* _Reading text_:
▬▬▬

I'm still not sure how I feel about the origins of the Blue Rock Thrush. DNA analysis is ongoing but apparantly the far eastern race which accounts for virtually all captive ones has been ruled out. It just looks rather strange in its chosen surroundings despite not showing any plumage signs of captivity.
Blue Rock Thrush, Stow-on-the-Wold
After our mission in the Cotswolds was complete we began to meander our way back. Our first stop en-route was the village of Stoke Goldington just north of Milton Keynes. Here we found the spot at Missenden House on Dag Lane and the Tree Sparrows that were our target. We saw 6-8 but they were very shy and elusive preferring to stay in the cover of thick hedges most of the time. Also there was a Marsh Tit amongst the common tits visiting the feeders and a Common Buzzard over.
Tree Sparrows, Stoke Goldington
Common Buzzard, Stoke Goldington
Next up was Paxton Pits in Cambs where after a little while we located the female Ring-necked Duck on the huge new workings pit. 70 Pochard, c40 Tufted Duck, Gadwall, Sparrowhawk, 5 Red Kites, Snipe and Great Spotted Woodpecker rounded things off before we moved on to our final port of call.

▬▬▬

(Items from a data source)
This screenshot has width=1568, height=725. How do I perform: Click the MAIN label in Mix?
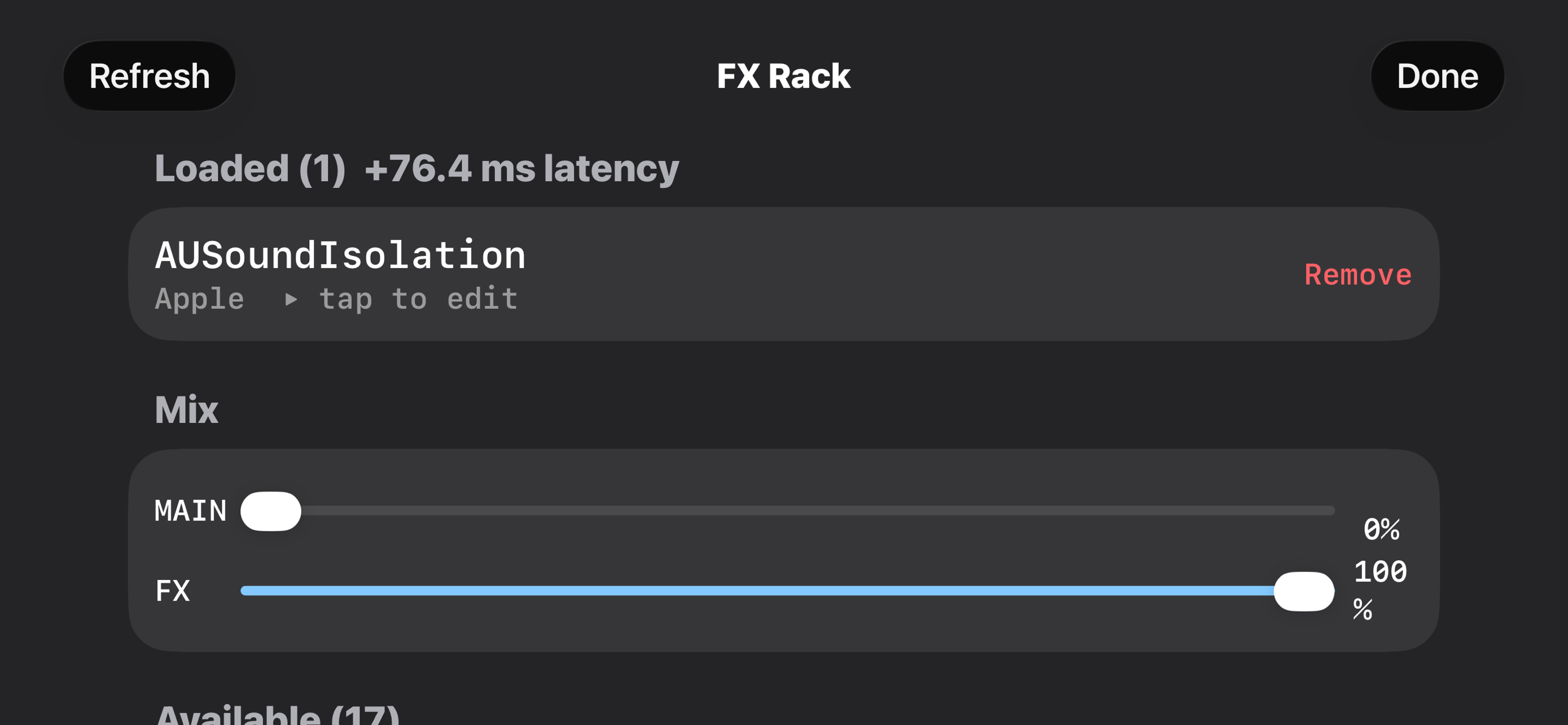(x=191, y=511)
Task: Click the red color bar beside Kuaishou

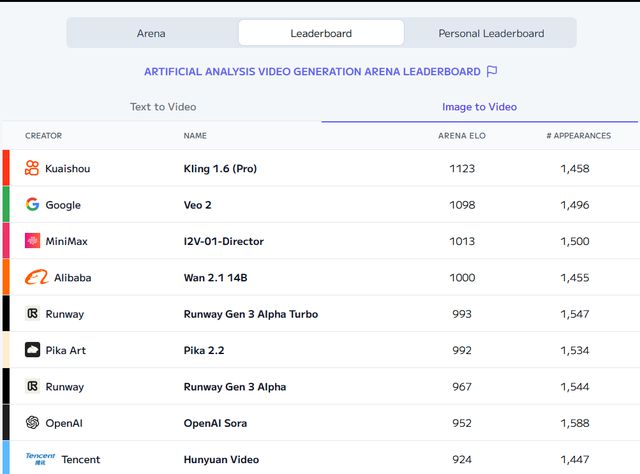Action: pos(6,168)
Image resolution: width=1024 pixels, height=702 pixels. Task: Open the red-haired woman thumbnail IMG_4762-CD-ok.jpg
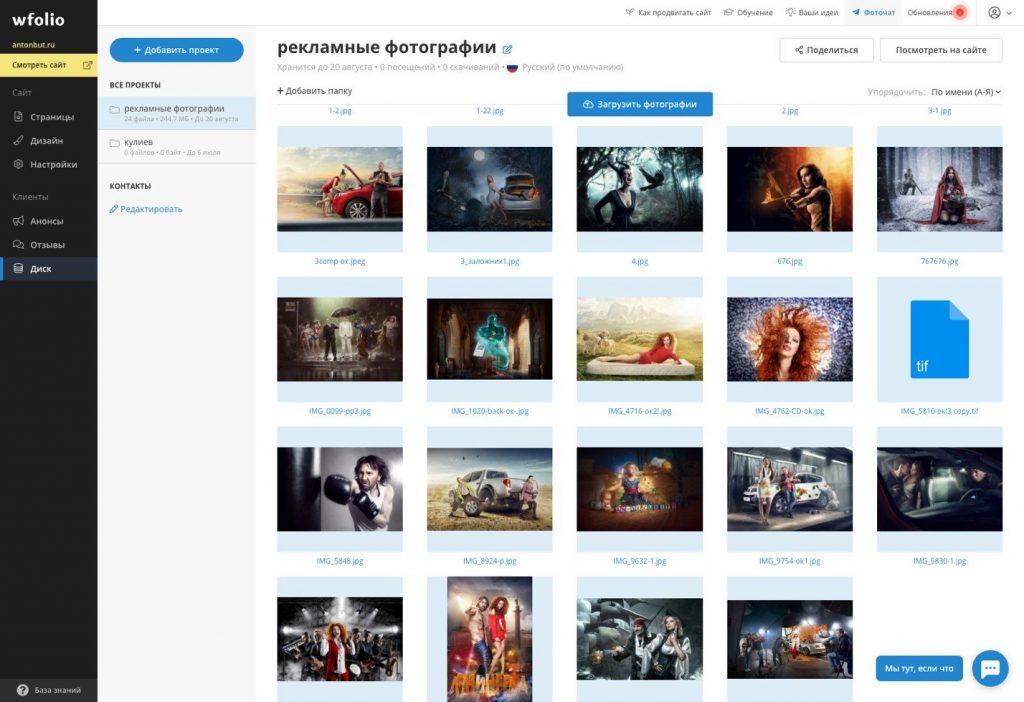click(x=790, y=339)
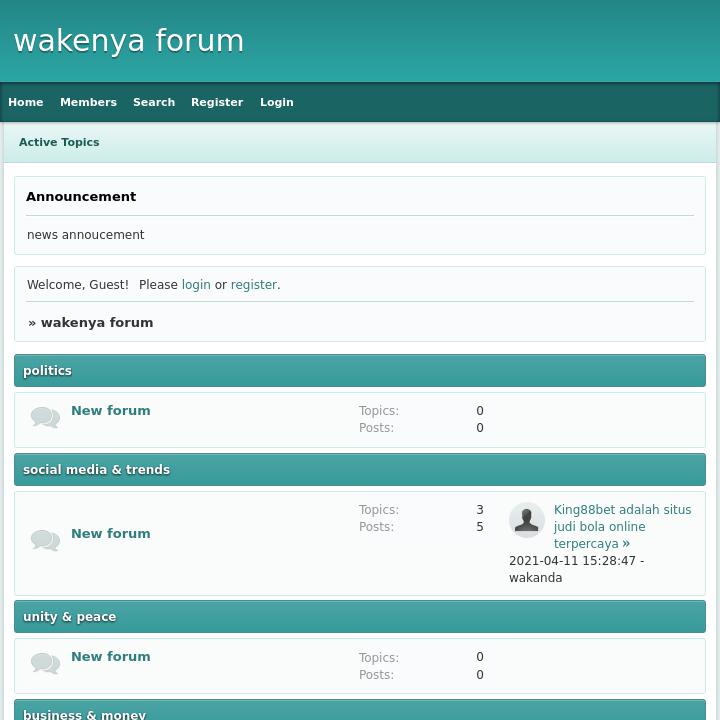Click the wakenya forum site title
This screenshot has width=720, height=720.
(129, 41)
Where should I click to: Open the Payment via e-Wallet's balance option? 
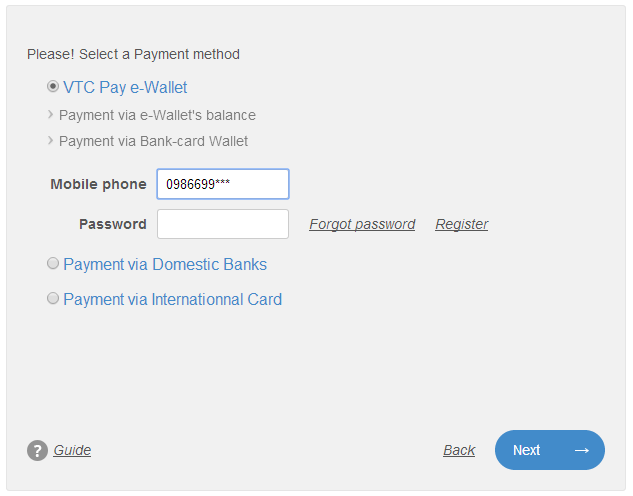point(157,115)
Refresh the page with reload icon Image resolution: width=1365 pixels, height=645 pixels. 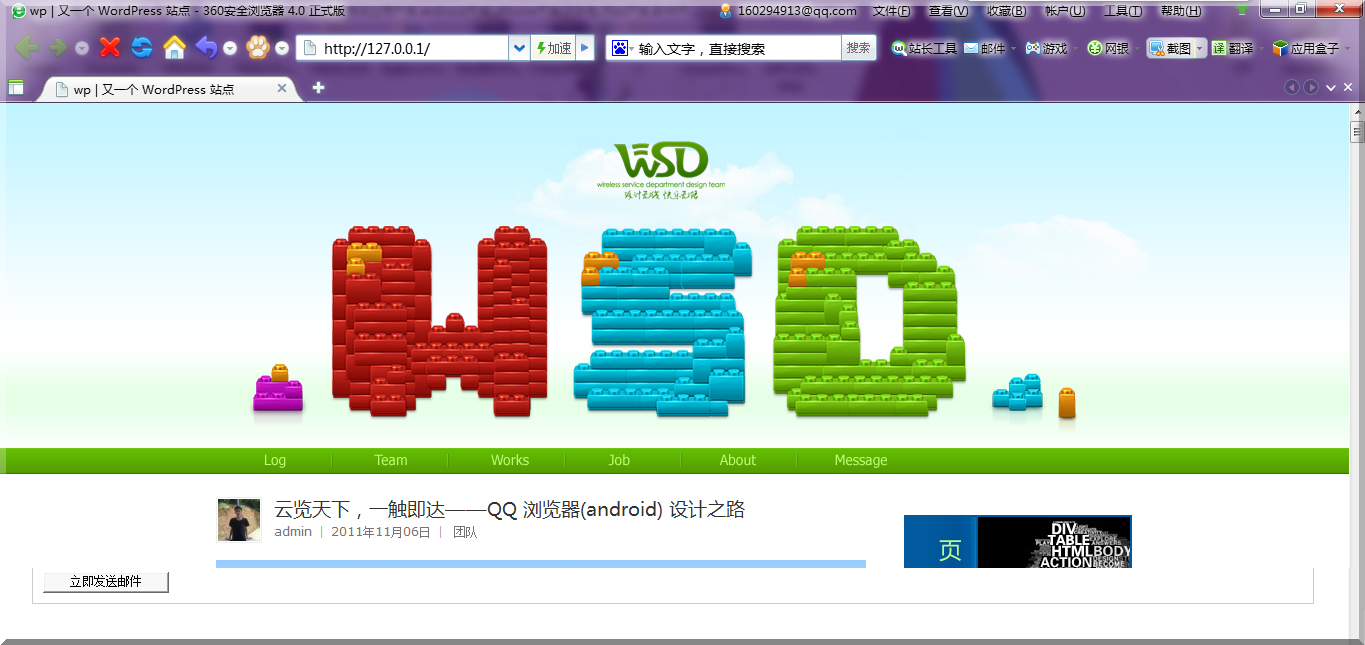pyautogui.click(x=141, y=47)
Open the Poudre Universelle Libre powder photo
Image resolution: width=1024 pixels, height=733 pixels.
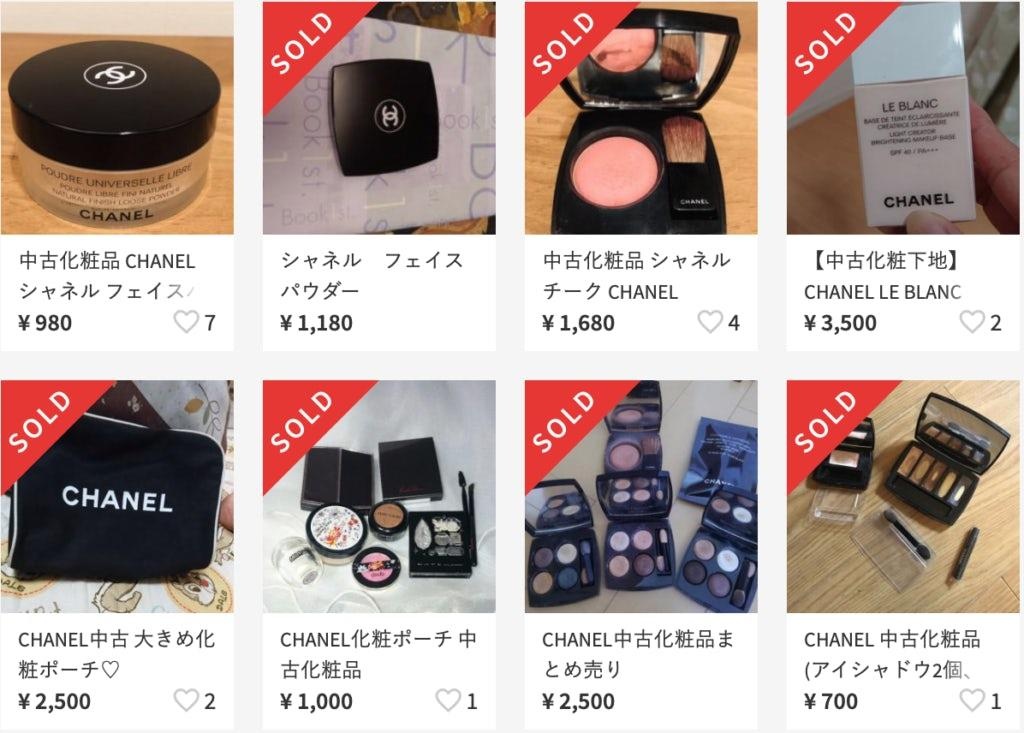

▬▬▬

* _Tasks and exercises_:
**a)** Summarize the birding trip account in exactly two sentences.
**b)** Answer these questions using the birding trip account.
(i) At what spot in Stoke Goldington were the Tree Sparrows found?
(ii) How many Red Kites were seen at Paxton Pits?
(iii) Which race of Blue Rock Thrush has been ruled out?

* _Answers to the exercises_:
**a)** The writer is still unsure about the origins of the Blue Rock Thrush at Stow-on-the-Wold: DNA analysis is ongoing, but the far eastern race, which accounts for virtually all captive birds, has apparently been ruled out. On the way back from the Cotswolds, a stop at Stoke Goldington turned up 6-8 shy Tree Sparrows along with a Marsh Tit and a Common Buzzard, and at Paxton Pits in Cambs the group located the female Ring-necked Duck among other birds.

**b)**
(i) Missenden House on Dag Lane
(ii) Five
(iii) The far eastern race